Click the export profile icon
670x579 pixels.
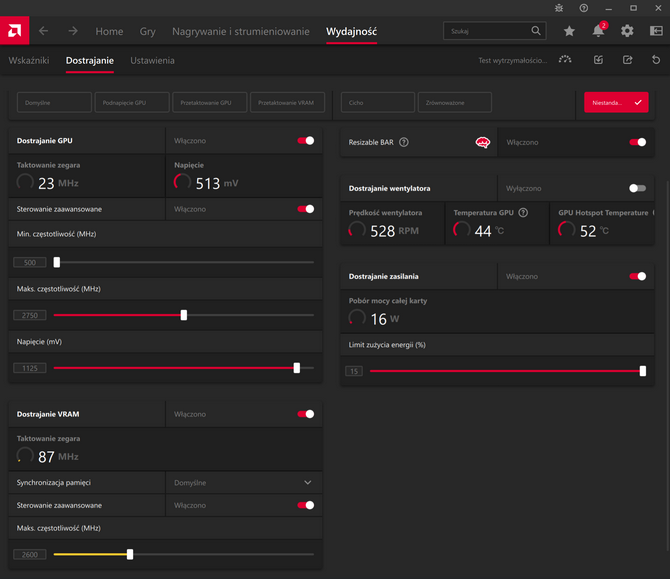click(627, 60)
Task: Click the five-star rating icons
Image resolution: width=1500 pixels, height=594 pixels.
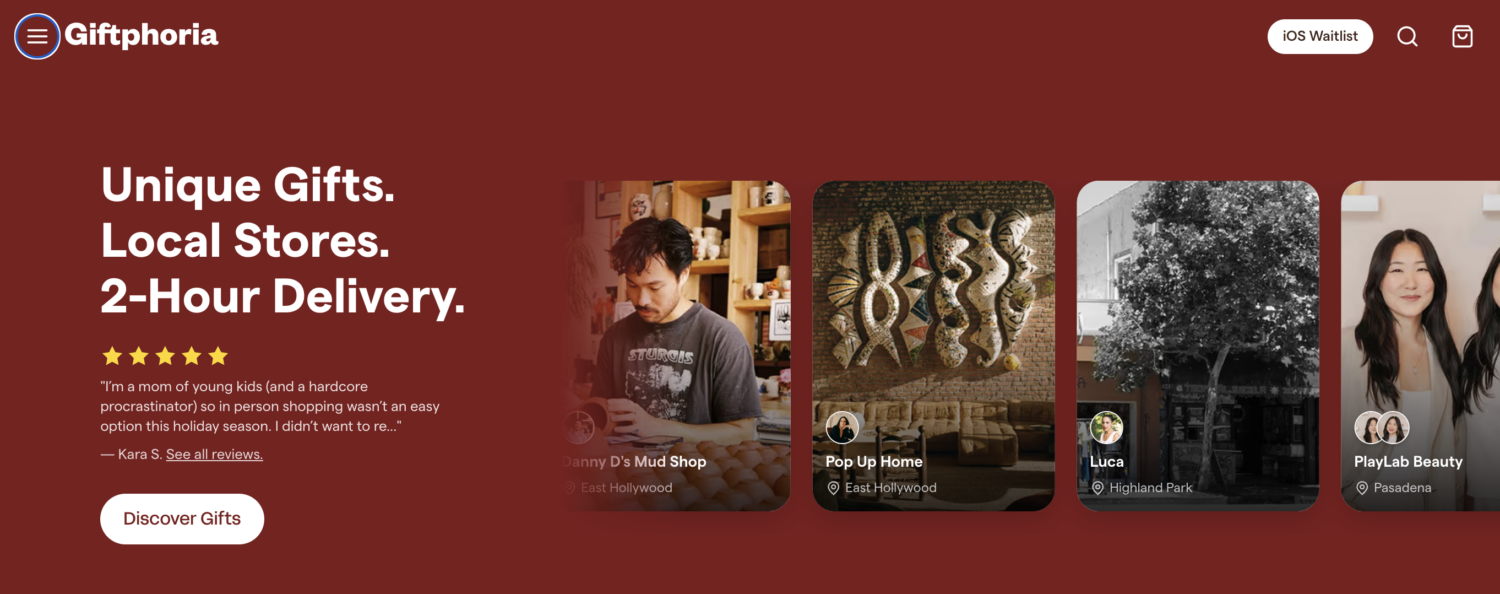Action: click(x=165, y=356)
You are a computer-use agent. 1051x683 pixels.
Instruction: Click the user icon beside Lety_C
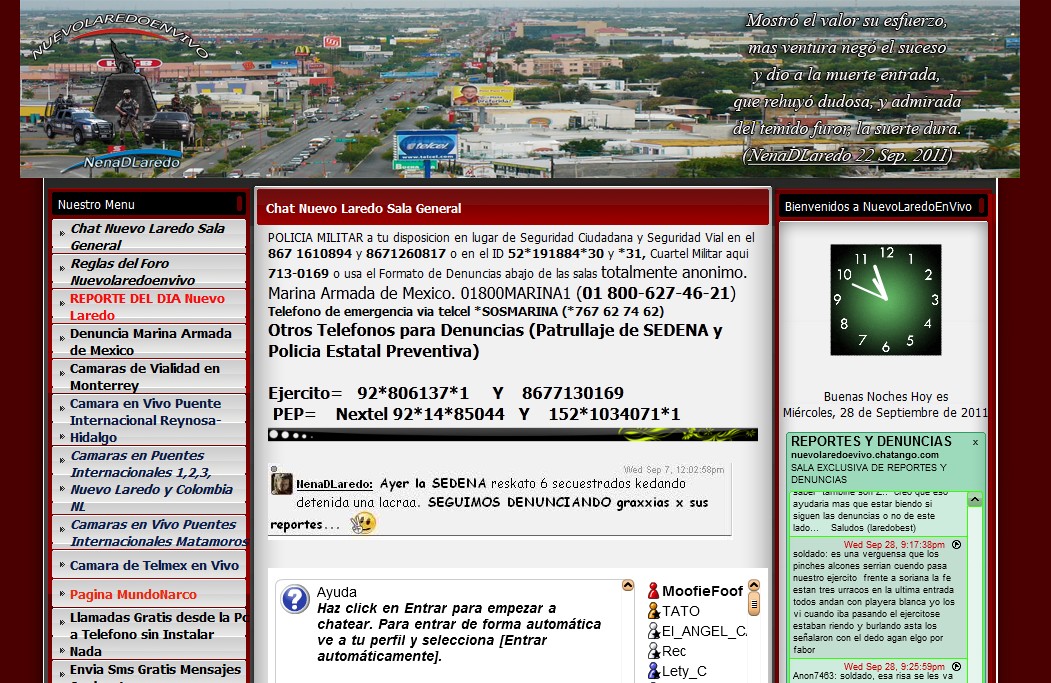(653, 671)
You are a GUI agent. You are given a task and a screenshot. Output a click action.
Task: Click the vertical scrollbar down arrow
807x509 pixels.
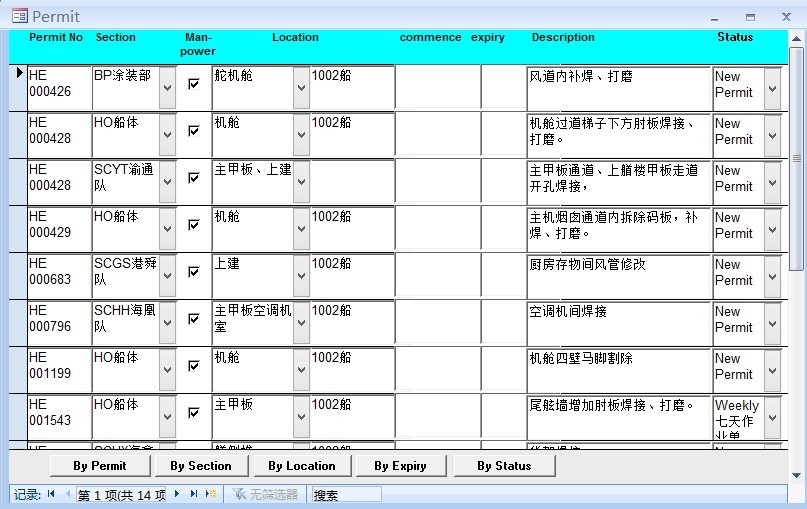point(797,475)
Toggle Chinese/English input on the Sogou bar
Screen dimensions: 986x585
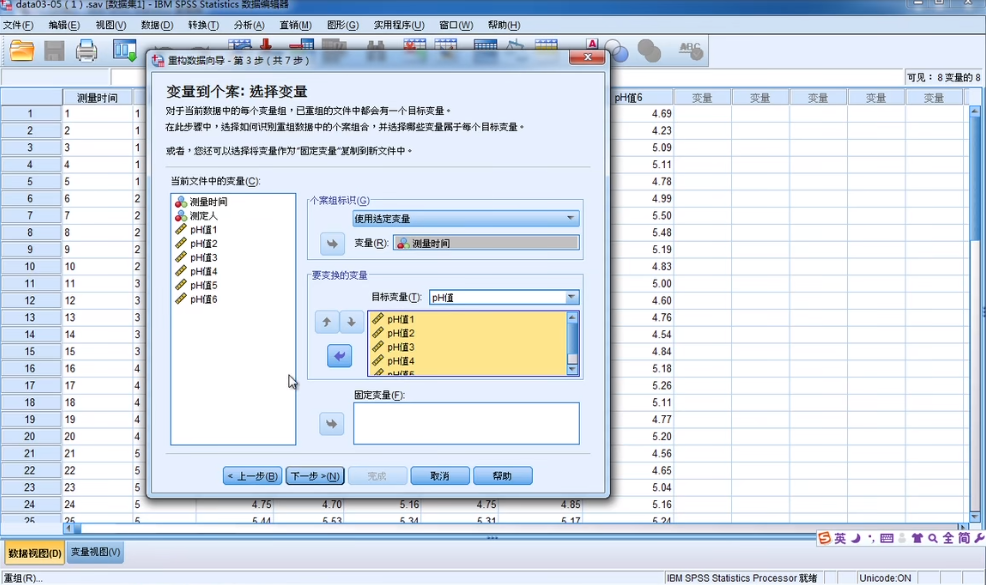[841, 537]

YOUR INSTRUCTIONS → Please copy out each line of the material that contains the string "agent".

ANSWER SECTION →
You are a computer-use agent. 1051x683 pixels.
You are a GUI agent. You are given a task and a screenshot. Output a click action.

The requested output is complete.